According to conventional wisdom, white rice is a tasty, versatile starch that’s bad for you, while brown rice is a good-for-you grain that tastes bad. But is the difference between the two really so straightforward?
Let’s start with the basics: There are more than 40,000 cultivated varieties of rice — each with a brown form. After rice is harvested, the grain is dried, the outer hull removed, and what’s left — the brownish germ and the bran — constitutes brown rice. Further milling and polishing produces white rice. This refinement strips away vitamins, minerals, and fiber, but creates a product with a longer shelf life, and some would argue, a better taste.

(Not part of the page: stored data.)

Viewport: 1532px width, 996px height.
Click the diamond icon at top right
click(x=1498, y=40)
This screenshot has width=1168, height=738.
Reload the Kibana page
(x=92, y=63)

It is fact that brown rice contains more nutrients than white rice. Just one cup of brown rice delivers more than 80 percent of your daily requirement of manganese, a mineral critical to brain and nerve function that’s also involved in regulating metabolism and blood sugar. Brown rice also contains twice the phosphorus of its white counterpart and 2.5 times the iron, as well as a natural bran oil that helps reduce LDL cholesterol. And regarding the issue of the so-called anti-nutrients in brown rice, which are part of the plant’s natural defense against pests, most agree this isn’t a reason to avoid eating brown rice.

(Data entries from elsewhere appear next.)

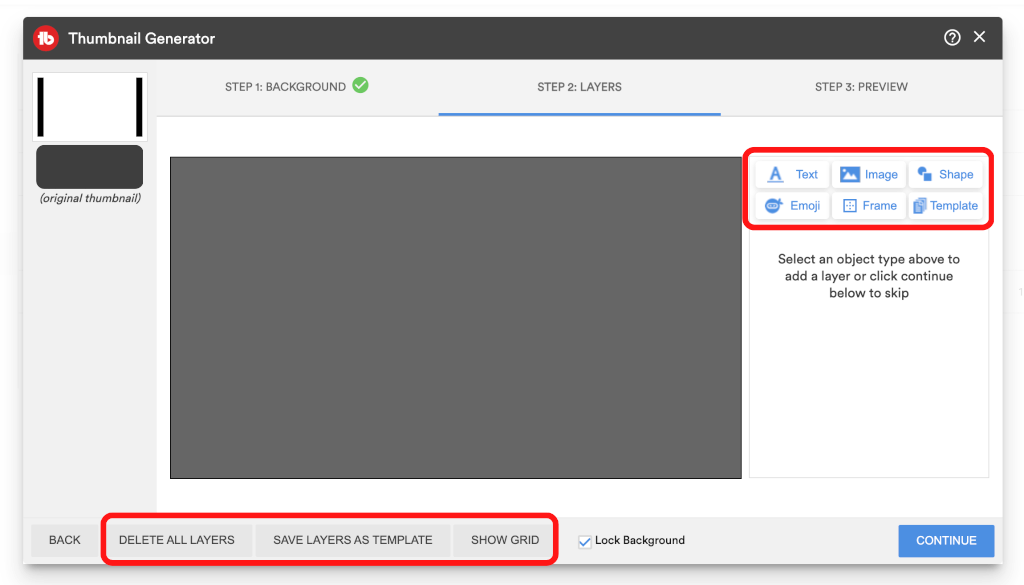This screenshot has height=585, width=1024.
Task: Click the gray thumbnail canvas area
Action: [455, 317]
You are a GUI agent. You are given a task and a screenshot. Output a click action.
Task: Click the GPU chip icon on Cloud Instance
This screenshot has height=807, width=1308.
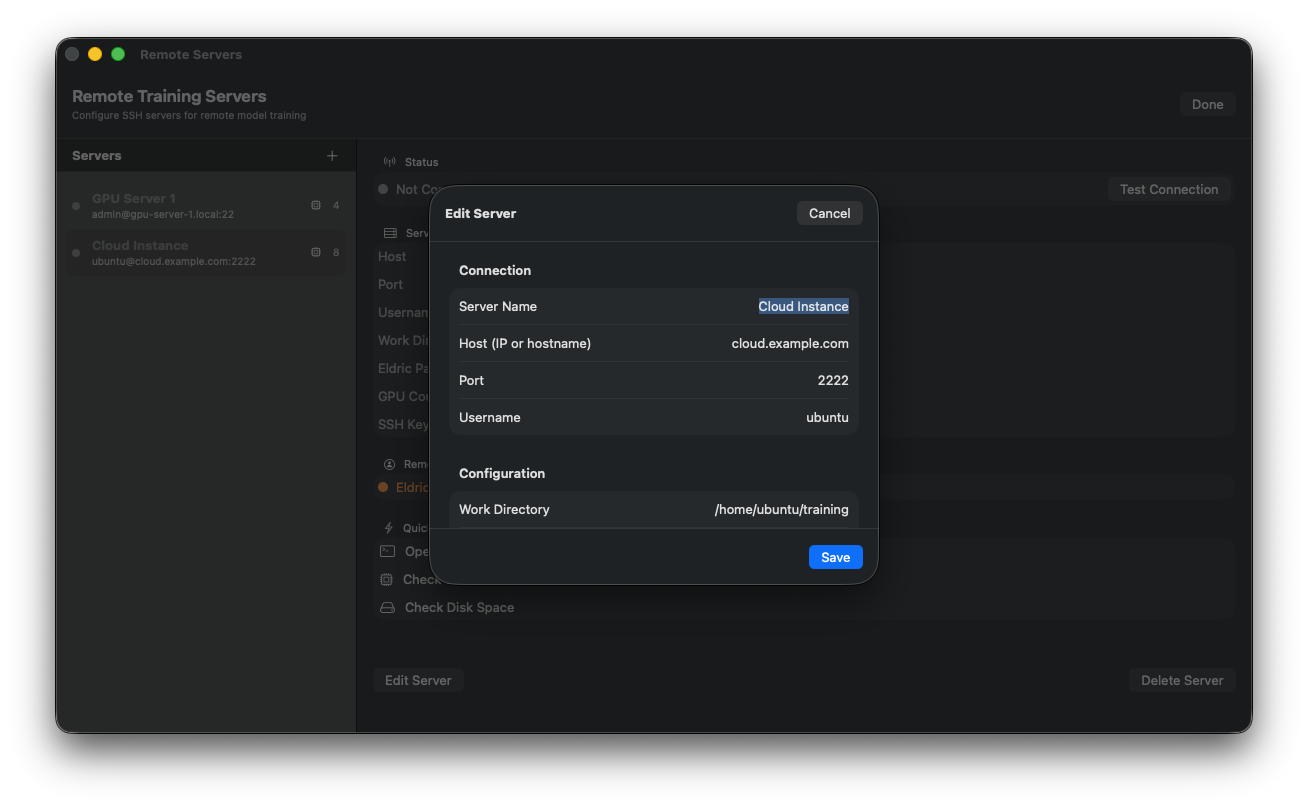point(316,252)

On the vitamin side, brown rice yields three times the B3, four times the B1, and 10 times the B6. Manufacturers sometimes try to bridge the gap by enriching white rice with a thin coating of vitamins before sending the grain to market, but the lost fiber and heart-healthy oil can never be restored — and if you rinse your white rice before cooking it, those vitamins just go down the drain anyway.

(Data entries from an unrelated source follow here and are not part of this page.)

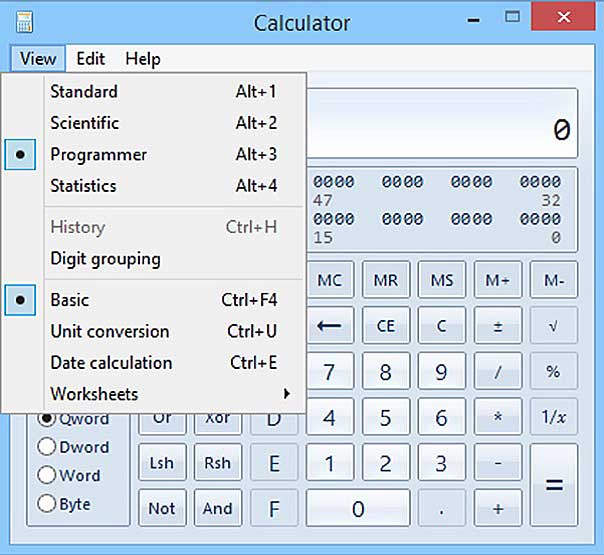Screen dimensions: 604x555
Task: Open the Edit menu
Action: [x=91, y=59]
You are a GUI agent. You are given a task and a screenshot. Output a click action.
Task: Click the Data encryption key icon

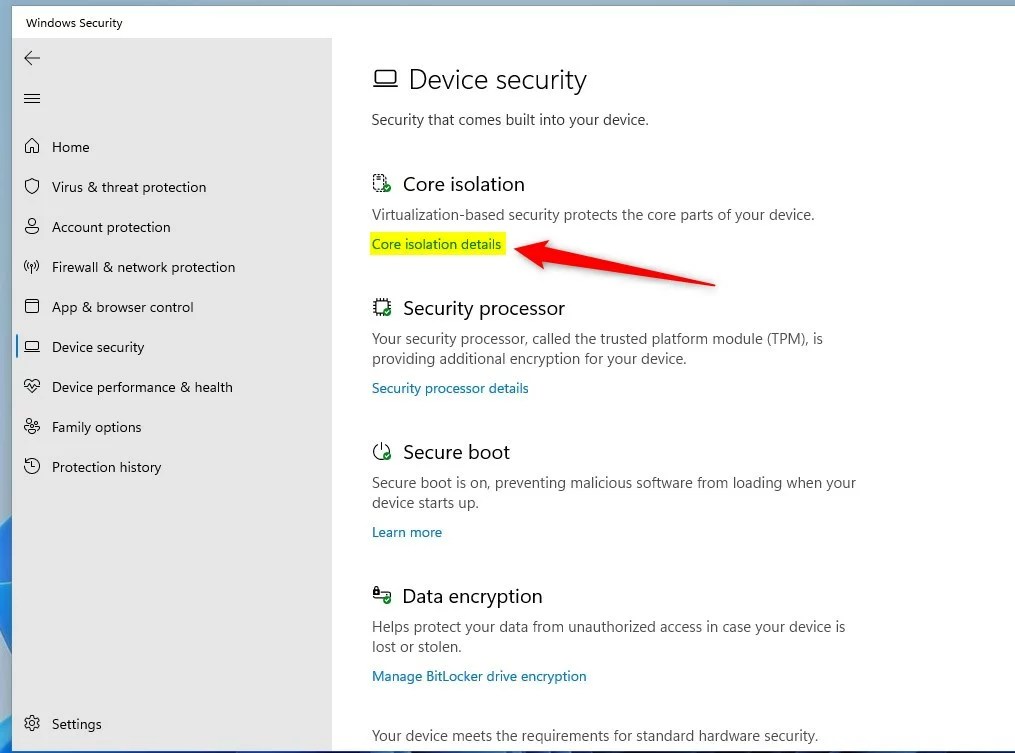coord(381,595)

In terms of calories and carbohydrate content, the two varieties don’t differ much, but because of its fiber, brown rice offers a lower glycemic index. That means you’ll experience a slower, less dramatic spike in blood sugar after eating those carbs. Researchers in both the U.S. and Asia have linked frequent white rice consumption to an elevated risk of Type 2 diabetes, making the brown variety the better choice for anyone worried about the disease. Health professionals also recommend brown rice for those pursuing weight loss, since the increased fiber helps you feel satisfied with less food. A Harvard study found that women who eat a diet rich in whole grains, like brown rice, weigh less and gain less weight over time than those who consume more refined grains.
On the other hand, nearly every country and culture in the world incorporates rice into its cuisine – and all show a preference for the white variety. If brown rice is so great, why isn’t it more popular? Blame that healthy bran oil, which turns rancid in six to eight months (which is also why you should store your brown rice in the refrigerator or freezer). Brown rice also takes longer to cook, and then there’s that nutty, chewy texture that can be hard to accept if you’ve grown up eating Uncle Ben’s. Shelly Howard Wegman, a registered dietitian at Rex Wellness Center in Garner, North Carolina, advises clients who balk at brown rice to try mixing white and brown grains to ease the transition. Pairing whole-grain rice with flavorful Chinese, Thai, or Indian dishes may also make it more palatable for new converts.
If you’ve tried multiple recipes and found that brown rice still isn’t your thing, don’t despair — what you eat with your rice is likely more important than the type of rice. A 2014 study from researchers at Baylor University found that adults who eat rice daily – white or brown — tend to consume more fruits, vegetables, and legumes, and enjoyed better nutrition overall. No matter what type of rice you choose, top it with plenty of fiber-rich veggies and a little lean protein for a healthy, balanced meal.